ボブ・オデンカーク、『ベター・コール・ソウル』“刑務所ドラマ”としての復活に言及!
『ブレイキング・バッド』のスピンオフとして人気を博した米AM …
ソウル・グッドマンは「戦わないアクションヒーロー」だった
2019年の映画『Mr.ノーバディ』で鮮烈なアクションを披露し、世界を驚かせたボブ。現在63歳の彼は、ベン・ウィートリー監督の新作『Normal(原題)』で再び銀幕へと帰還した。
Just a fun time 😏
Catch Bob Odenkirk in crime comedy film #Normalmovie from director Ben Wheatley. In cinemas from tomorrow. pic.twitter.com/EdevM9LD2J
— Vertigo Releasing (@VertigoRel) May 14, 2026
本作で彼が演じるのは、ギャングが蔓延る小さな町の保安官、ユリシーズ・リチャードソンだ。中西部の田舎町という舞台設定は、ボブにとって極めて身近なものだった。彼はイリノイ州ネイパービルで育ち、当時は至る所に農場が広がる人口2万人ほどの静かな町だったという。大学時代もイリノイ州南部のカーボンデールで過ごした彼は、農村特有の空気感を肌で知っている。その経験が、今作での役作りに深みを与えているのは間違いない。
キャリアの後半でアクションスターへと転身したことについて、ボブは「宇宙に対して仕掛けているいたずらのようなものだ」と茶目っ気たっぷりに語る。しかし、そこには彼なりの鋭い洞察がある。
世界的な代表作となった『ベター・コール・ソウル』で演じたソウルについて、「彼は戦わないという点を除けば、まさにアクションキャラクターそのものだった」と振り返る。絶体絶命の窮地に立たされ、知略を尽くして押し返そうとするソウルの姿には、アクション映画の主人公に求められる要素がすべて詰まっていたというのだ。
驚くべきことに、ソウルを演じることを全く恋しく思っていないと断言する。それはキャラクターへの愛着がないからではない。あまりにも長い期間、彼の人生をソウルとして過ごし、すべてを出し切ったという清々しい達成感の表れなのだろう。
63歳のストイックな哲学:怪我をしないためのしなやかさ
アクション映画に挑むにあたり、ボブが最も重視しているのは「しなやかさ(柔軟性)」だ。

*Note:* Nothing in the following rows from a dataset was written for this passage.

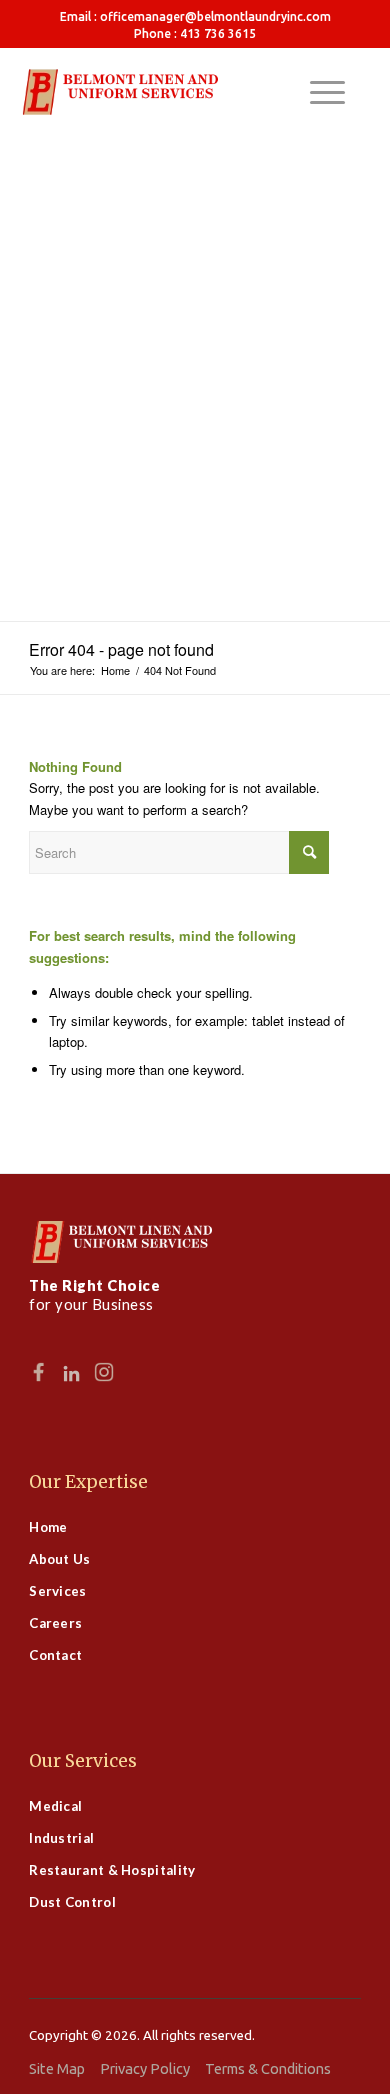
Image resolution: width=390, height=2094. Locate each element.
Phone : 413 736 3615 (195, 33)
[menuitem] (195, 16)
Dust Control (72, 1902)
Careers (55, 1623)
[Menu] (317, 92)
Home (48, 1527)
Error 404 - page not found (121, 649)
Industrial (61, 1838)
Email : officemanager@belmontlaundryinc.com (195, 16)
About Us (59, 1559)
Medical (55, 1806)
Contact (55, 1655)
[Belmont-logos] (195, 92)
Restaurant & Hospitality (112, 1870)
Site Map (57, 2068)
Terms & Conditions (268, 2068)
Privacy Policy (145, 2068)
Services (57, 1591)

63歳という年齢は、放っておけば体があっという間に硬直していく。彼は怪我を防ぐために、毎日のワークアウトを欠かさない。
「25分あればかなりのことができる」とボブは言う。皮肉なことに、彼が大きな怪我をしたのはアクション映画の現場ではなく、『ベター・コール・ソウル』の撮影中だった。真夜中の追走劇で準備運動を怠り、膝を激しく損傷した経験が、彼をより慎重かつストイックなトレーニングへと向かわせたのだ。現在のボブには、プロフェッショナルなチームが寄り添い、徹底したウォーミングアップが行われている。
コメディの原点と、自分の中に見出したドラマの芽
ボブのキャリアは『サタデー・ナイト・ライブ』や『The Ben Stiller Show(原題)』といったコメディの世界から始まった。11歳で『モンティ・パイソン』に衝撃を受け、デヴィッド・クロスと共に手掛けた『Mr. Show(原題)』でコントのすべてを学んだ。

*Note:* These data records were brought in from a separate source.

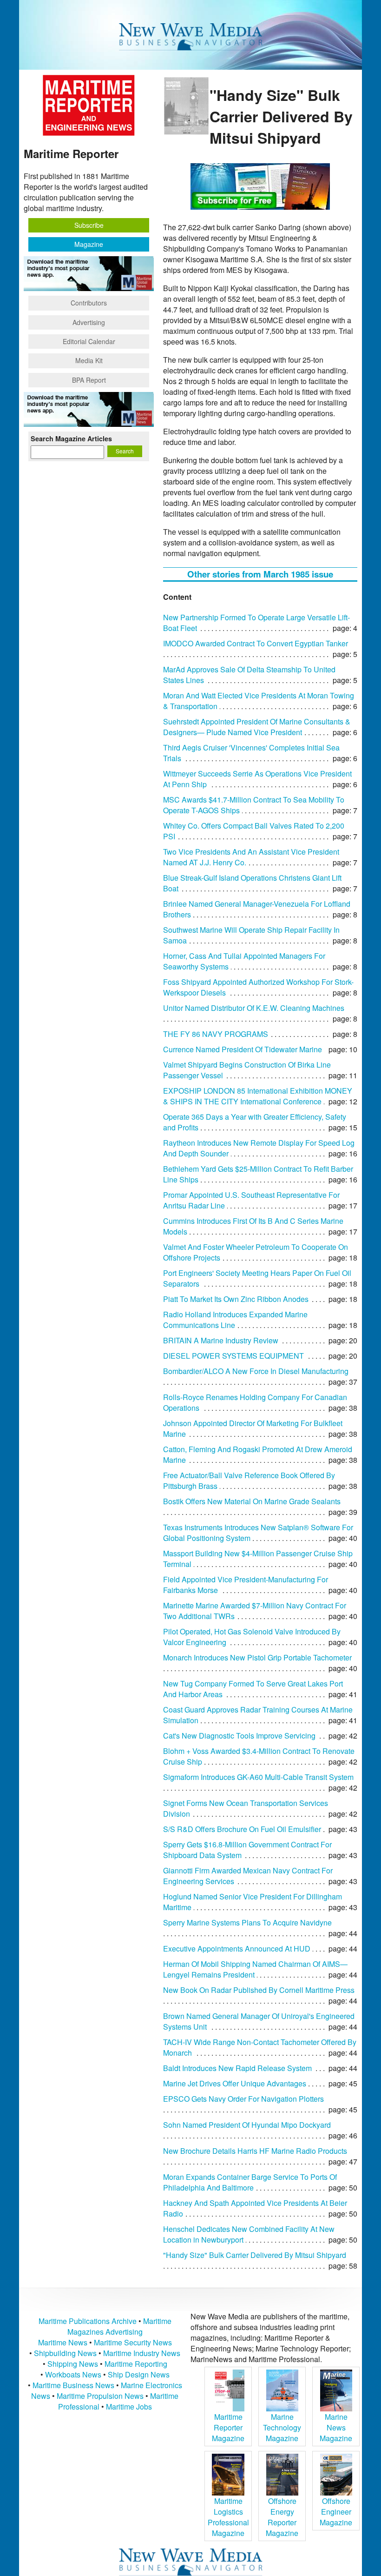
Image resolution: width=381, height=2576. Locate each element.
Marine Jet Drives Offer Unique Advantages (234, 2083)
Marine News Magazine (336, 2427)
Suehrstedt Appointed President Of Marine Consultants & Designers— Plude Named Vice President (256, 726)
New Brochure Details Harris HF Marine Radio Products (255, 2150)
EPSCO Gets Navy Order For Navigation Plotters (243, 2098)
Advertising (88, 322)
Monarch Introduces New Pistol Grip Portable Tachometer (257, 1657)
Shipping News (72, 2363)
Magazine (88, 244)
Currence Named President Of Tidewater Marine (242, 1049)
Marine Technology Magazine (282, 2427)
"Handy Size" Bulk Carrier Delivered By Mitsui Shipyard (254, 2255)
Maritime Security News (133, 2342)
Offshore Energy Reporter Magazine (282, 2517)
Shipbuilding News (65, 2353)
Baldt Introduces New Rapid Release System (237, 2068)
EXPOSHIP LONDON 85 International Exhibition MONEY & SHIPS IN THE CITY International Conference (257, 1096)
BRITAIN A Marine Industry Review (220, 1340)
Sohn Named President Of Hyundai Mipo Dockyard (247, 2124)
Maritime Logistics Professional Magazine (228, 2517)
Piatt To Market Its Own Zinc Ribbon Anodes (236, 1299)
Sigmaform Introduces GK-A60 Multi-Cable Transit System (258, 1777)
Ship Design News (139, 2374)
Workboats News (73, 2374)
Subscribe (89, 225)
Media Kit (89, 360)
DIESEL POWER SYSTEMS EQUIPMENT (233, 1355)
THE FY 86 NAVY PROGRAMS (215, 1034)
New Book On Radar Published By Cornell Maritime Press (259, 1990)
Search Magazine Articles (71, 438)
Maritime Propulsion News (100, 2395)
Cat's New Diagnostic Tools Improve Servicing (239, 1735)
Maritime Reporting (136, 2363)
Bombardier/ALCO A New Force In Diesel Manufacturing (255, 1371)
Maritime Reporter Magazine (228, 2427)
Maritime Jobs (129, 2406)
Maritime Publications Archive (88, 2321)
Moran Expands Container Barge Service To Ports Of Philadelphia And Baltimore (250, 2182)
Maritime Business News (74, 2385)
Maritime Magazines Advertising (119, 2326)
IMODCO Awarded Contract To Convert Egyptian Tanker (255, 643)
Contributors (89, 302)
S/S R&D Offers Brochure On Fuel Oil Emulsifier (242, 1829)
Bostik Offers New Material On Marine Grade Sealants (252, 1501)
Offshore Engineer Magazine (336, 2512)
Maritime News (62, 2342)
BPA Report (89, 380)
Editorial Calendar (89, 341)
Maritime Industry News (141, 2353)
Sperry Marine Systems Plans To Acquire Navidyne (247, 1922)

しかし、コメディの最前線にいた当時から、ボブは自分の中に別の可能性を感じていたという。デヴィッドやクリス・ファーレイといった稀代のコメディ俳優たちと共演しながら、彼は自分はドラマをやるべきだと予感していた。「彼らのような純粋な面白さとは違う、もっと複雑で不可解な存在感が自分にはある」――その直感こそが、後のボブ・オデンカークを形作る種となったのである。
コメディアンからアクションスターへ。ボブの歩みは、固定観念という殻を破り続ける挑戦の連続だ。63歳にしてなお進化を止めることのない彼の逆襲は、まだ始まったばかりである。